Do not use Fuzzing or BruteForce on devices you don’t own!
You don’t know what will happen if a wrong code is send. Maybe you’ll even break the system.
And I really doubt you own the elevator at your school.
Beside that, BrureForce isn’t an elegant way to get access. Easy to detect (and block), very time consuming.
But will the brute forcing will work for most rfid readers in the world which makes it elegant again
If it is a tag that is gaining acces to elevator and onther options, you want to find out what you are working with, are the tag’s lf or hf? if your phone can read them like mifare etc, it’s a hf tag, if it cannot detect it, chance is pretty big it’s a lf tag. being close and duplicating a hardware ID would be most easy and often exploitable way to abuse their building management system, but using fuzzer and defaults are blocked out after implementation of the system anyways, just in most demo setups they should remain, if the one installing and managing it had a basic sense of logic to disable all the defaults.

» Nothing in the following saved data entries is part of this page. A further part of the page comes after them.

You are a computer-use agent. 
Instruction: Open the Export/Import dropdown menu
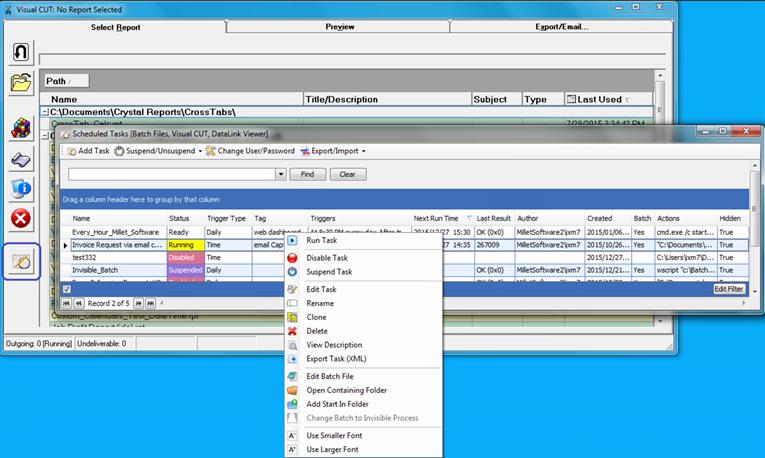tap(333, 151)
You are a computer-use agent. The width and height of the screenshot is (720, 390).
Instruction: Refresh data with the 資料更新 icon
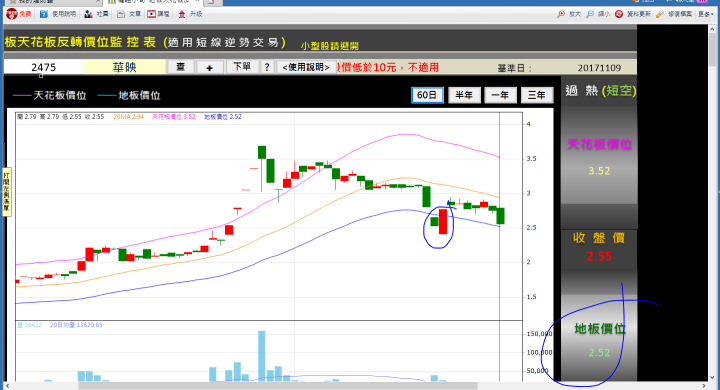[619, 14]
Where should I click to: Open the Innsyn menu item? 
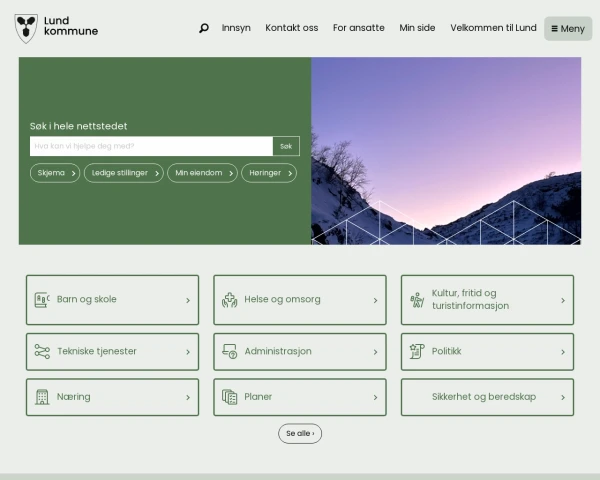236,28
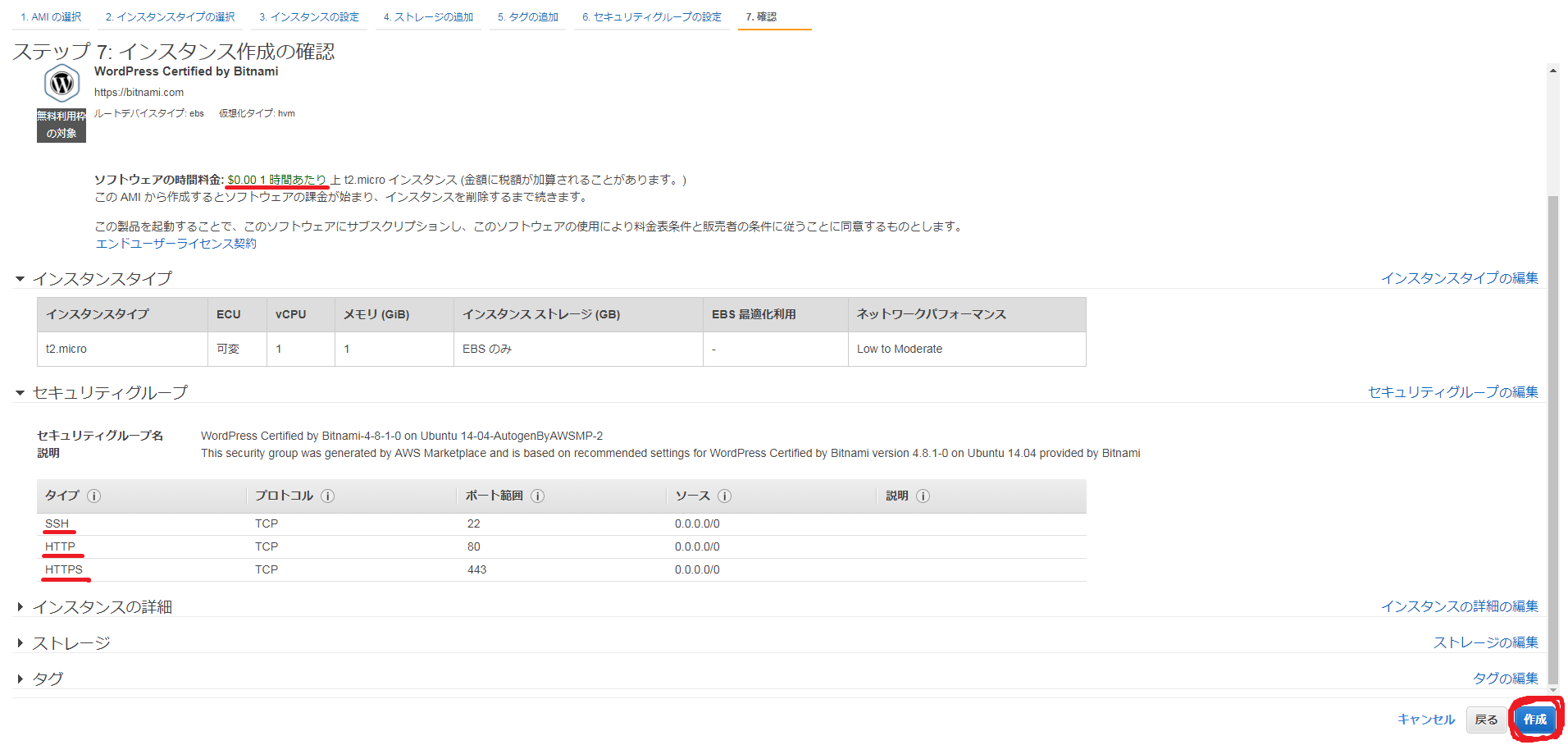Click the キャンセル link
The height and width of the screenshot is (745, 1568).
(1426, 720)
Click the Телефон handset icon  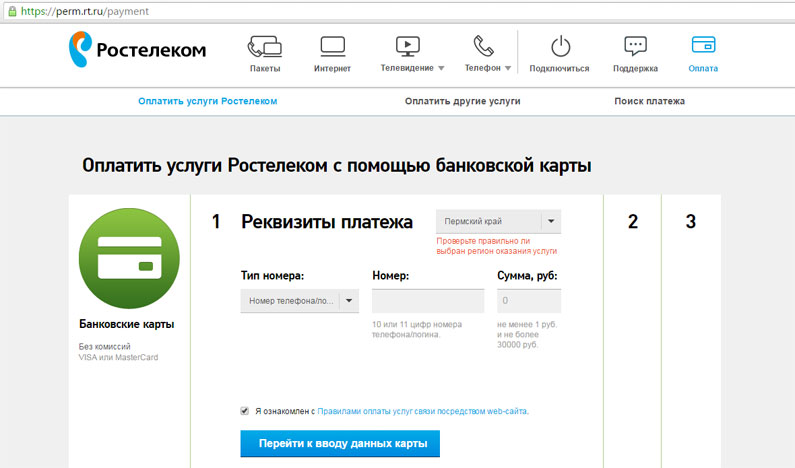tap(484, 46)
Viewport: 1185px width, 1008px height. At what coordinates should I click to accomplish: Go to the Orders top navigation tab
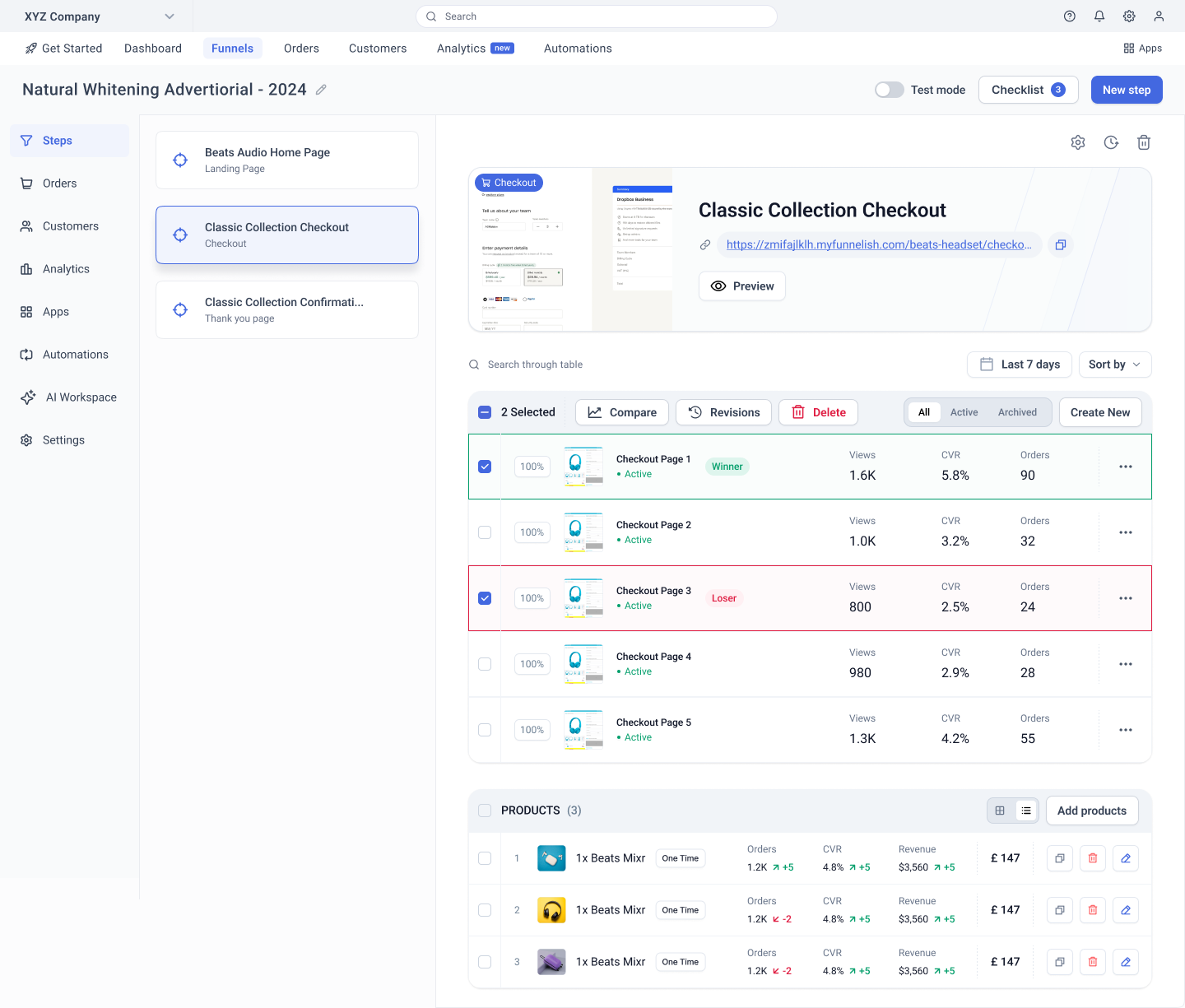[x=301, y=49]
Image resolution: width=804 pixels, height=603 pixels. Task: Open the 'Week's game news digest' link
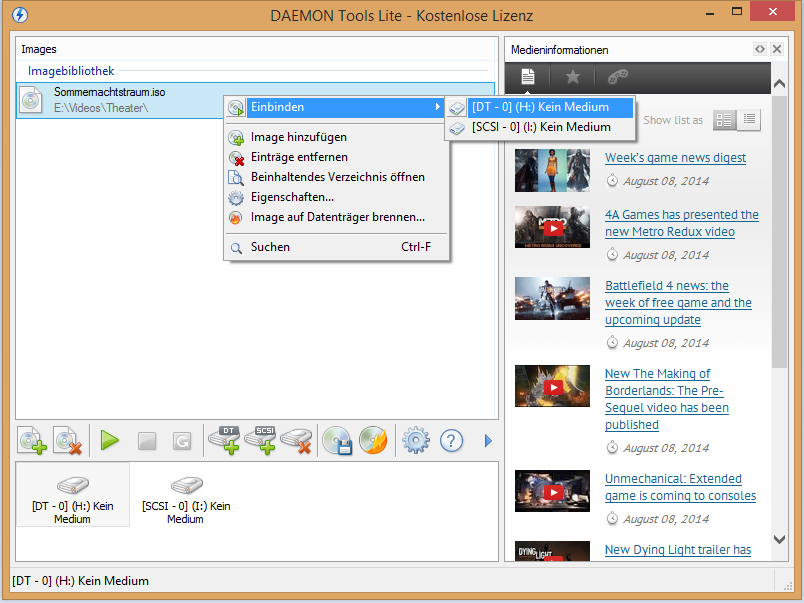pos(675,158)
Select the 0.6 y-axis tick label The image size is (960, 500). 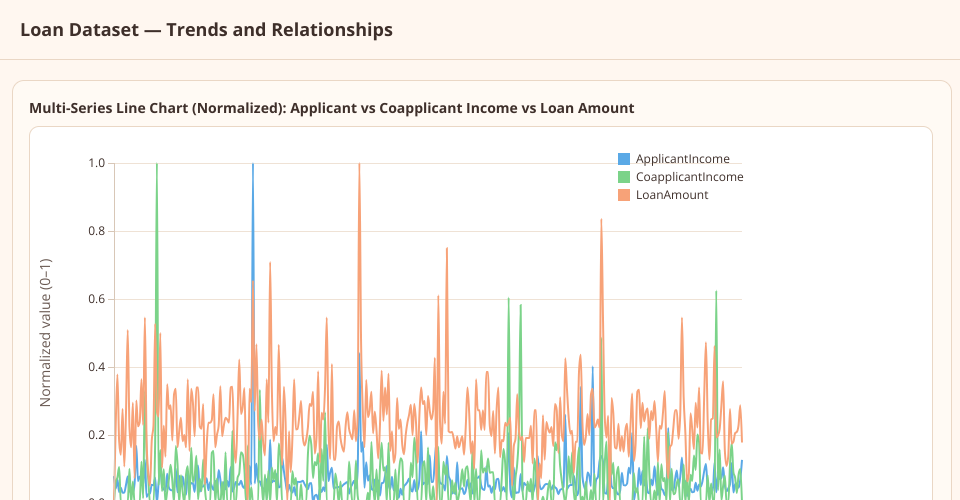tap(97, 299)
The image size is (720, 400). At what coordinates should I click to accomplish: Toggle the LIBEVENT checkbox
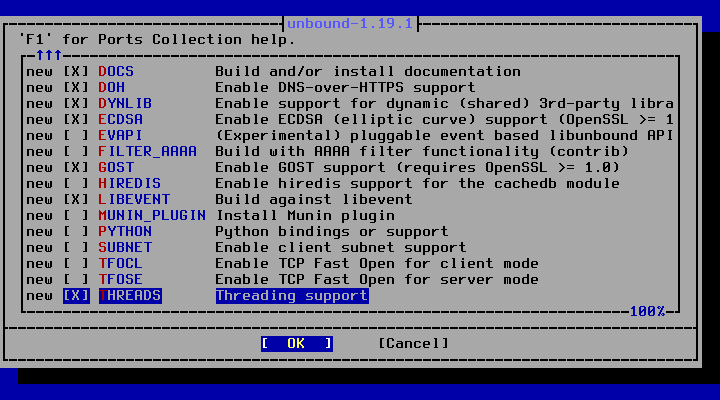[x=76, y=200]
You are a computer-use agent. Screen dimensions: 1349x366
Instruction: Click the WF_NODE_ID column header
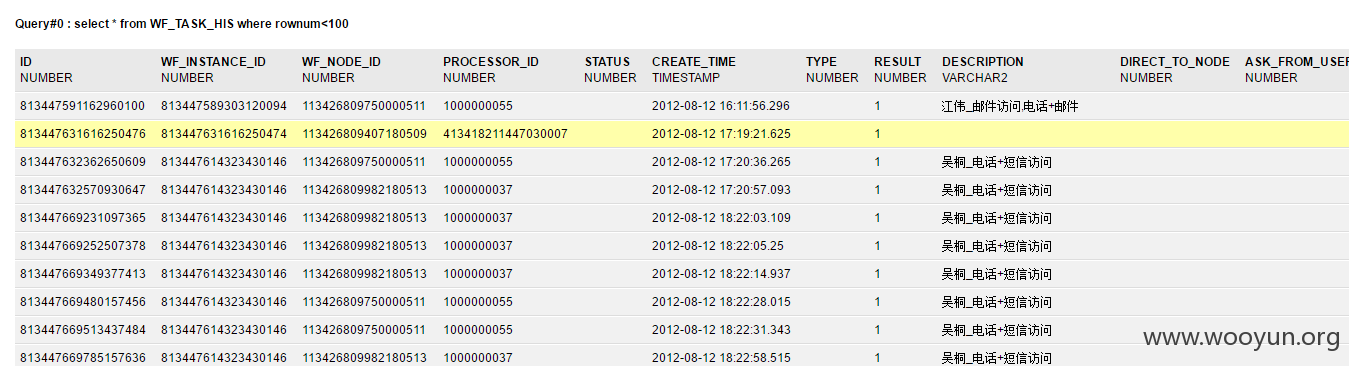341,62
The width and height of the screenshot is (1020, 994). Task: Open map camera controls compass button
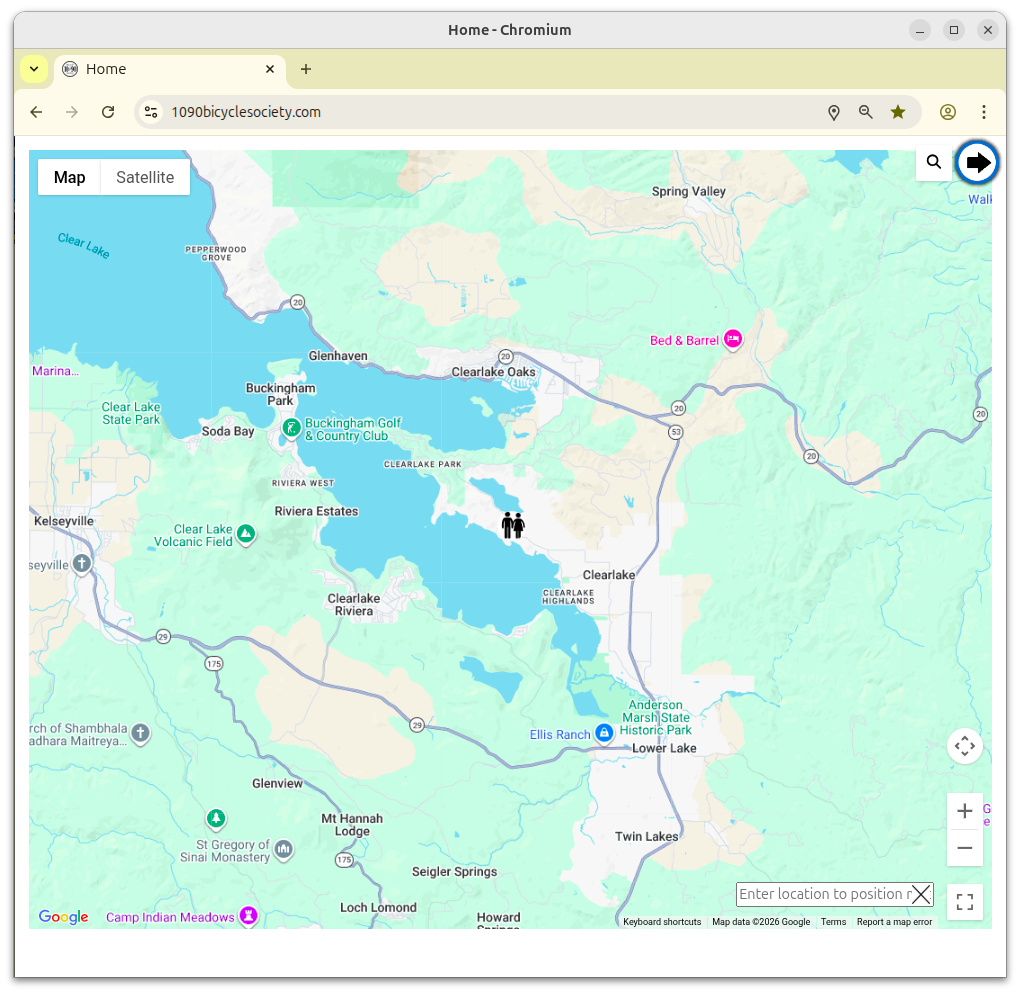pos(964,746)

Cloning a teacher/employer sounds like the easiest way, and chance of it being only related to hardware ID is >95% since only a hand full of users actually implement the variable security features of most building systems, keeping track of use and counters of different fobs and usage of them.
So if you want to be a ahole or just abuse the elevator, clone a teacher/employer card, but do not be a prick and steal their own paid lunch-money from the card, maybe good leverage to force them into using their options while using the badges, at least try to implement basic security into them, so it can be nice to make a point, do not steal because you can.